In a new special publication, NIST SP 800-172, the agency details how systems administrators should arrange networks and which security practices could provide additional protection from advanced persistent threats (APTs) — the industry term for hacking groups typically associated with foreign governments.
The new document arrives in the wake of the SolarWinds incident, in which alleged Russia-backed attackers compromised the company’s update servers to push out malware to federal agencies, major corporations and other organizations. Similar attacks large-scale compromises are only expected to rise in frequency and ferocity, leaving contractors vulnerable to unwittingly giving away important information and damaging their reputations.

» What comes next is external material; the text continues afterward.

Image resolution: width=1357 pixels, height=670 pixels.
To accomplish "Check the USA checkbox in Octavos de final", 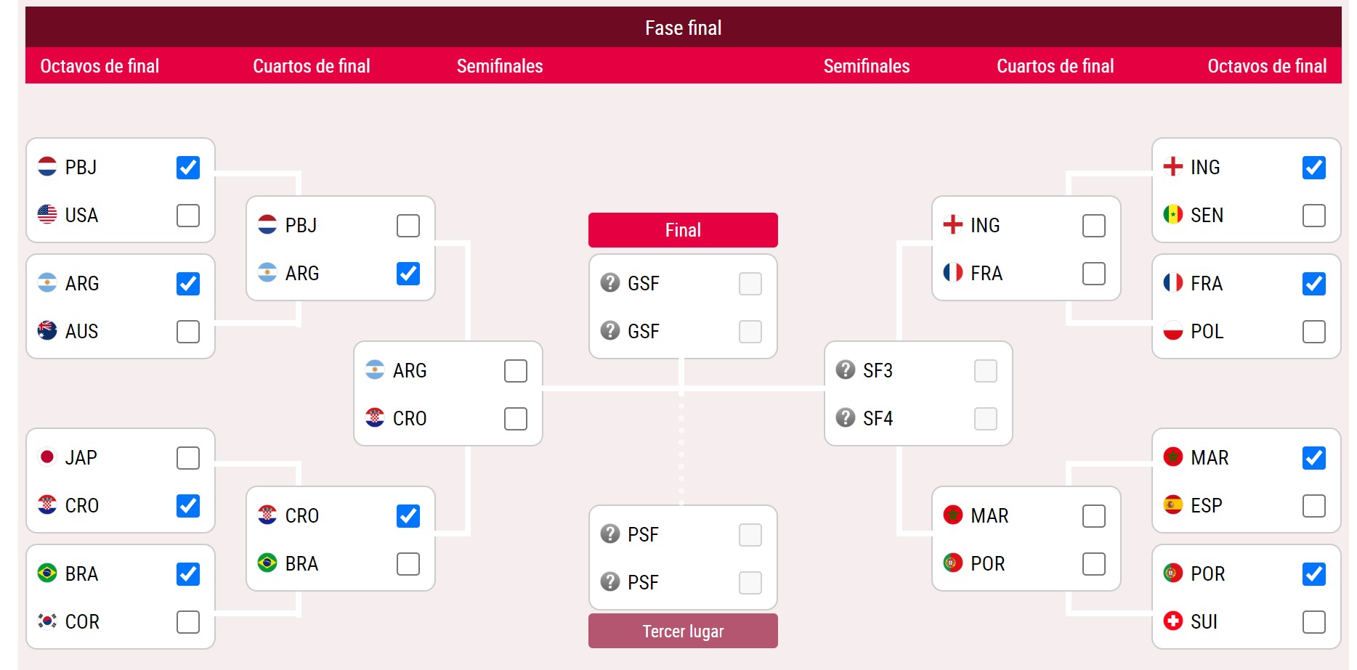I will (x=188, y=216).
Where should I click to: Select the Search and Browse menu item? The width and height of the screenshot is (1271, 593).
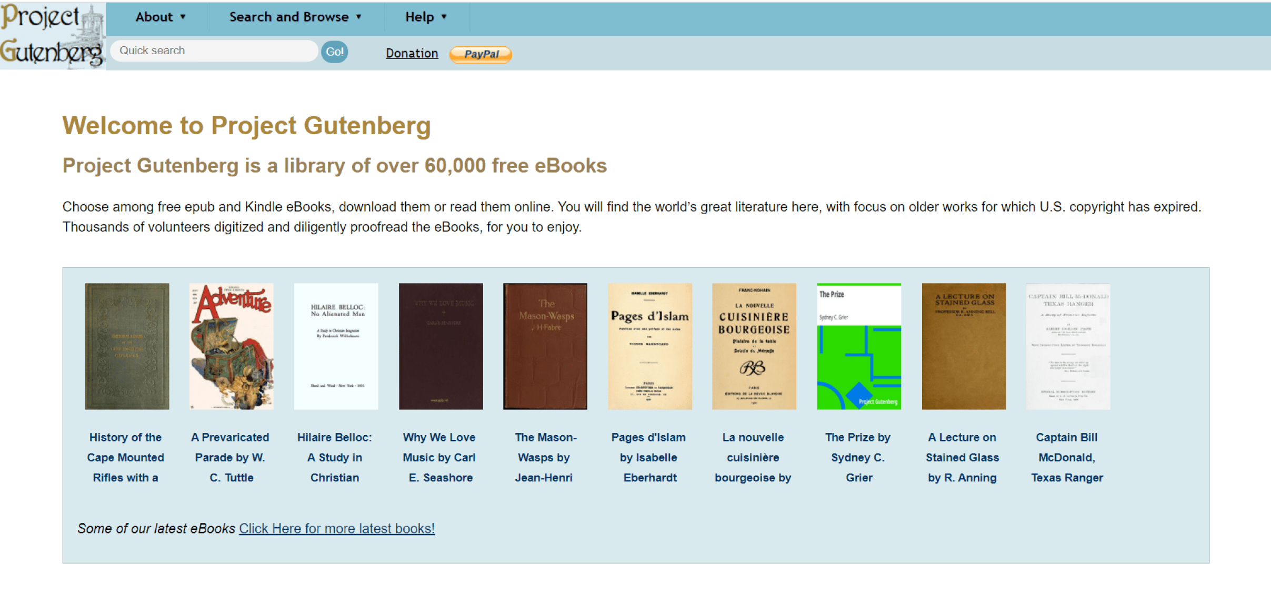294,15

Much of the advice includes practices that should already be in place for federal contractors, such as using strong passwords, multi-factor authentication and automated tracking of unauthorized users on a network. Other suggestions could be a bigger lift — especially for small businesses — such as maintaining cyber-response teams in the event of a major incident.
“Cyberattacks are conducted with silent weapons, and in some situations those weapons are undetectable,” Ron Ross, a computer scientist and a NIST fellow, said in a release from NIST. “Because you may not ‘feel’ the direct effects of the next hack yet, you may think it is coming someday down the road; but in reality, it’s happening right now.”
This special publication builds upon NIST’s SP 800-171, a set of requirements that often apply to federal contracts that deal with controlled unclassified information (CUI). Even though agencies like the Department of Defense requiring those so-called “171” controls in many contracts, the security practices have often been ignored or not fully implemented by contractors. The security self-checkup clearly didn’t work for many companies, DOD officials have said.
Exfiltrations of sensitive data from companies handling CUI led the Pentagon to launch the Cybersecurity Maturity Model Certification (CMMC) program to ensure contractors are meeting requirements through third-party verification. The new “172” document will likely show up in contracts that pertain to sensitive information that nation-states would like to get their hands on.